The black-and-white choice for ‘Roma’ made the film even more beautiful without being overstimulating audiences.

Shot in black-and-white and in panoramic style, “Roma” is a cinematic masterpiece that makes its ten Oscar nominations well deserved. Directed by Alfonso Cuarón, the Mexican director of “Gravity” (2013) and “Harry Potter and the Prisoner of Azkaban” (2004), “Roma” follows the story of Cleo (Yalitza Aparicio), a live-in maid for a white, upper middle-class family in the Mexican city of Colonia Roma.

The film conveys a mood and emotion that tells a story through the characters’ intimacy with one another.
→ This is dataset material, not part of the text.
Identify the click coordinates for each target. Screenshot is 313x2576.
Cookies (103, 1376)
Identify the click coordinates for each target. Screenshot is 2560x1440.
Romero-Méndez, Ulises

Each scene conveys such emotion and beauty, it seems that if it were shot in color that overstimulation and distraction would occur.

Available to stream on Netflix, this is the perfect film to watch by yourself. Moreover, the company scoring this nomination is an amazing feat in their struggle to be taken seriously as a production company.

The film’s plot is never jaw-dropping or mind-shattering, but it tells a compelling tale that many have never thought of, or probably gazed past. At the end, there is a sense of satisfaction. I, myself, was put to ease by it. Usually at the end of a movie, audiences discuss and express “what ifs” or “should have beens,” but the poetic and reverie-ness of Roma leaves us silent and still.

The black-and-white choice for ‘Roma’ made the film even more beautiful without being overstimulating audiences.